====== ARTICLE

After completed, node metrics will be captured and pushed to SkyWalking.

Metrics

Monitoring metrics involve in Cluster Metrics, Broker Metrics, and Destination Metrics.

  • Cluster Metrics: including memory usage, rates of write/read, and average/max duration of write.
  • Broker Metrics: including node state, number of connections, number of producers/consumers, and rate of write/read under the broker. Depending on the cluster mode, one cluster may include one or more brokers.
  • Destination Metrics: including number of producers/consumers, messages in different states, queues, and enqueue duration in a queue/topic.

Cluster Metrics

activemq_cluster_panel

  • System Load: range in [0, 100].
  • Thread Count: the number of threads currently used by the JVM.
  • Heap Memory: capacity of heap memory.
  • GC: memory of ActiveMQ is managed by Java’s garbage collection (GC) process.
  • Enqueue/Dequeue/Dispatch/Expired Rate: growth rate of messages in different states.
  • Average/Max Enqueue Time: time taken to join the queue.

Broker Metrics

activemq_broker_panel

  • Uptime: duration of the node.
  • State: 1 = slave node, 0 = master node.
  • Current Connentions: number of connections.
  • Current Producer/Consumer Count: number of current producers/consumers.
  • Increased Producer/Consumer Count: number of increased producers/consumers.
  • Enqueue/Dequeue Count: number of enqueue and dequeue.

============

COMPLETE THE FOLLOWING =
1. Repeat the part of the ActiveMQ metrics text starting at "activemq_cluster_panel" and ending at "in different states.".
2. According to the ActiveMQ metrics text, what does a broker State value of 0 mean?
The rows that follow have nothing to do with the text on ActiveMQ metrics.

====== LISTED ENTRIES

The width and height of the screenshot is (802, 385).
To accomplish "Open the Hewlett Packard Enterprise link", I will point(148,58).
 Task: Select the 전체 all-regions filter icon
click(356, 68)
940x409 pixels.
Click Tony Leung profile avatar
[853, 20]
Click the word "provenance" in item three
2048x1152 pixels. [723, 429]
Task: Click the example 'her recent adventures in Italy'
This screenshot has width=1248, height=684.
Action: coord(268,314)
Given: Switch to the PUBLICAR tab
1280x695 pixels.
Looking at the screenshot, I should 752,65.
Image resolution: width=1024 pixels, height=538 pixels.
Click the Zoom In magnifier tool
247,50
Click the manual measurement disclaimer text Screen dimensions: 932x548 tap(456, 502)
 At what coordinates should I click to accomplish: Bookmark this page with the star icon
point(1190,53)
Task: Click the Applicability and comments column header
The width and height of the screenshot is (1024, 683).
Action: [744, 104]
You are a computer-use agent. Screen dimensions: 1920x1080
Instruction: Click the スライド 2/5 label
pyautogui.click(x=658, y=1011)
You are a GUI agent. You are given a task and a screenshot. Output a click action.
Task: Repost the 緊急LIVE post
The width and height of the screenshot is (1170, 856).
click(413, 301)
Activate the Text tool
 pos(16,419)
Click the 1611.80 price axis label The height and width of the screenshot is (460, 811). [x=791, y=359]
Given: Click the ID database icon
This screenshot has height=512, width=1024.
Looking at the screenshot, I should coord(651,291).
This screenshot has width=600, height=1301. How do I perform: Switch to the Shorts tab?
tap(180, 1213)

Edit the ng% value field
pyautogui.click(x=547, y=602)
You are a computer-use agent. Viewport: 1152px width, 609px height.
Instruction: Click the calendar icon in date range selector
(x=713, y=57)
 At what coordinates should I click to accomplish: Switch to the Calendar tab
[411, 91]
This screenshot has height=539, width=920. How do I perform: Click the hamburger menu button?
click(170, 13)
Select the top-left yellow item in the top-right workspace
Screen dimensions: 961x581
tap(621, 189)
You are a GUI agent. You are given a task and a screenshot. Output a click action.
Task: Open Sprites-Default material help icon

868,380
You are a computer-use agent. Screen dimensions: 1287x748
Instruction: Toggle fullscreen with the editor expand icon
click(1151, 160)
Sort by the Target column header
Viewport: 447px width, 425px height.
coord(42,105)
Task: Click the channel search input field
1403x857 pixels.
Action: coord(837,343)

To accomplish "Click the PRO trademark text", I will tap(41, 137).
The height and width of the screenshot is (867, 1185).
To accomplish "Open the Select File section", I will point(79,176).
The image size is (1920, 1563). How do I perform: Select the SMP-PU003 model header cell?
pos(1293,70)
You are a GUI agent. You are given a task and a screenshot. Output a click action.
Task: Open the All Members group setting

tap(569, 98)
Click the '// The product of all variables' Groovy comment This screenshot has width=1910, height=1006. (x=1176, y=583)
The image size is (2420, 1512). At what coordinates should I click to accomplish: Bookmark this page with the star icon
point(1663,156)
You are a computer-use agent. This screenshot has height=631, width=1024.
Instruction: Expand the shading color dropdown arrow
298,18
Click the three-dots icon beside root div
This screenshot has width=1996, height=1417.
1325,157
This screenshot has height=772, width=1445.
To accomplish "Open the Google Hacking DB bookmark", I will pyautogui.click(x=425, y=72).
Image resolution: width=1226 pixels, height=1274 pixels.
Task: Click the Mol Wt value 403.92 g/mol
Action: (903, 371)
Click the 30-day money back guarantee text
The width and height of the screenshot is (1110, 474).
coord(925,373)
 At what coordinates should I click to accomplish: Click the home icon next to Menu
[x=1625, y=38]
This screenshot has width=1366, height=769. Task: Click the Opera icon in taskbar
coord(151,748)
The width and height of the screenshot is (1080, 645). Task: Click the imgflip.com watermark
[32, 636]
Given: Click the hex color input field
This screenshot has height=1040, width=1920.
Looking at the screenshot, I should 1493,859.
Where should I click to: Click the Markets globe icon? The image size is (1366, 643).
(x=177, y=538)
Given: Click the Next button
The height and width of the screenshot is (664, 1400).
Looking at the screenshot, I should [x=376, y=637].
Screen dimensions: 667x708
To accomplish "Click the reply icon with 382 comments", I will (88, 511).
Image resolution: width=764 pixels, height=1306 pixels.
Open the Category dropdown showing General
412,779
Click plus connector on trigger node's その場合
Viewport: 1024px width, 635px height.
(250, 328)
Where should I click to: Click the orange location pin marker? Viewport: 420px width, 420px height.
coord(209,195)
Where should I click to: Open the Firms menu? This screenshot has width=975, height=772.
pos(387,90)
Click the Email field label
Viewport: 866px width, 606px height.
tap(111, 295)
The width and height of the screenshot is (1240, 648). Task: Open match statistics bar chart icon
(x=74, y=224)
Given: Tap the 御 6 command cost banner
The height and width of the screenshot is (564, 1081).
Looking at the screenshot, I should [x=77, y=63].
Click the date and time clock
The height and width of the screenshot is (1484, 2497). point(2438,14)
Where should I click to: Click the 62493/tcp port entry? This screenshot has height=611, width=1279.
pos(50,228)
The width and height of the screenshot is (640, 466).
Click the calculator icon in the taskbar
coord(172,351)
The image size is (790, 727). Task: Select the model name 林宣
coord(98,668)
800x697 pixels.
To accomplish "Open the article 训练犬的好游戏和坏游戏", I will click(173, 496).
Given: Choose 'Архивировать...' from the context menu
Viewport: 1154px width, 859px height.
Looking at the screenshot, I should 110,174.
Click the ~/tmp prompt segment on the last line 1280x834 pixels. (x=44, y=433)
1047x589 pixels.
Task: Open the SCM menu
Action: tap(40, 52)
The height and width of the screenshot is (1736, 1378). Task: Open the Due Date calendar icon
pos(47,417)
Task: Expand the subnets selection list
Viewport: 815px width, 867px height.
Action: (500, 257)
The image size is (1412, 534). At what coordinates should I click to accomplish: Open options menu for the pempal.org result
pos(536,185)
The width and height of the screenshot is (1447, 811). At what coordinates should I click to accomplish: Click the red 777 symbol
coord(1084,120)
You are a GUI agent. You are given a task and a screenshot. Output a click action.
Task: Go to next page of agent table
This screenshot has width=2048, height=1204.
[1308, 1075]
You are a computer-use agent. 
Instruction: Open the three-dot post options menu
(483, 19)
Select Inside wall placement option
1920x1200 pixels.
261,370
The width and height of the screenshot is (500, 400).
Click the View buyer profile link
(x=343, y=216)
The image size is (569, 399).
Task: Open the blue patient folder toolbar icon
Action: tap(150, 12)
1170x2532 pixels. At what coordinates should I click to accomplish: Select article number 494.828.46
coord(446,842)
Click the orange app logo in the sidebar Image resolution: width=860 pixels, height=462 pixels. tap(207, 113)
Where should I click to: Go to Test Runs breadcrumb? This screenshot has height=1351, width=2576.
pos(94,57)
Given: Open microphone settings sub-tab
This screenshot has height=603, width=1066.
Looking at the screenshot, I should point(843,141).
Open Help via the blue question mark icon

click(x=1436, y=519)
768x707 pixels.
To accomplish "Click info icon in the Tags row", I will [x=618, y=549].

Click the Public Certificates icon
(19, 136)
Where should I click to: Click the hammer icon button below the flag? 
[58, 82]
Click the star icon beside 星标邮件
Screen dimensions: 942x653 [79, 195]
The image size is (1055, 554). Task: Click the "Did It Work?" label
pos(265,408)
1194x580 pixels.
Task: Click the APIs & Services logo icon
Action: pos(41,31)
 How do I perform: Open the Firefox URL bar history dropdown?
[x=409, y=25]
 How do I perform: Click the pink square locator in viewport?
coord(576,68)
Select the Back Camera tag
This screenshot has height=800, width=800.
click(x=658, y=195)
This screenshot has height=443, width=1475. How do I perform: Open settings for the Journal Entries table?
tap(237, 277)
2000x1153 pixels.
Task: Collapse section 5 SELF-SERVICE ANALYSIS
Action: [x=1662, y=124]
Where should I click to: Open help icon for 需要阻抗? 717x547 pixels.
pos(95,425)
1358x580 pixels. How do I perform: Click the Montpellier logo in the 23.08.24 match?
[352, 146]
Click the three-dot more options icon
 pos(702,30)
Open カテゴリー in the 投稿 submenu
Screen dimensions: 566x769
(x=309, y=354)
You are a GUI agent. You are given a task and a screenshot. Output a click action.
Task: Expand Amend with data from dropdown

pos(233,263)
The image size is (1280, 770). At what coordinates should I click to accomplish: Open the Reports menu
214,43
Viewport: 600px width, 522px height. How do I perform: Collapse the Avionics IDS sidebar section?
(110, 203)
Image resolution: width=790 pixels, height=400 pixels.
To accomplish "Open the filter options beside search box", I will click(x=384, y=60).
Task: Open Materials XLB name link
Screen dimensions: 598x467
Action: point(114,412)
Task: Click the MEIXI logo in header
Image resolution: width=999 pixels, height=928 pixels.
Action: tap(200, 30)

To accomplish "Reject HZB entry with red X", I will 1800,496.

============

RESPONSES TO THE TASKS =
1.
activemq_cluster_panel

  • System Load: range in [0, 100].
  • Thread Count: the number of threads currently used by the JVM.
  • Heap Memory: capacity of heap memory.
  • GC: memory of ActiveMQ is managed by Java’s garbage collection (GC) process.
  • Enqueue/Dequeue/Dispatch/Expired Rate: growth rate of messages in different states.

2. A State value of 0 means the node is a master node.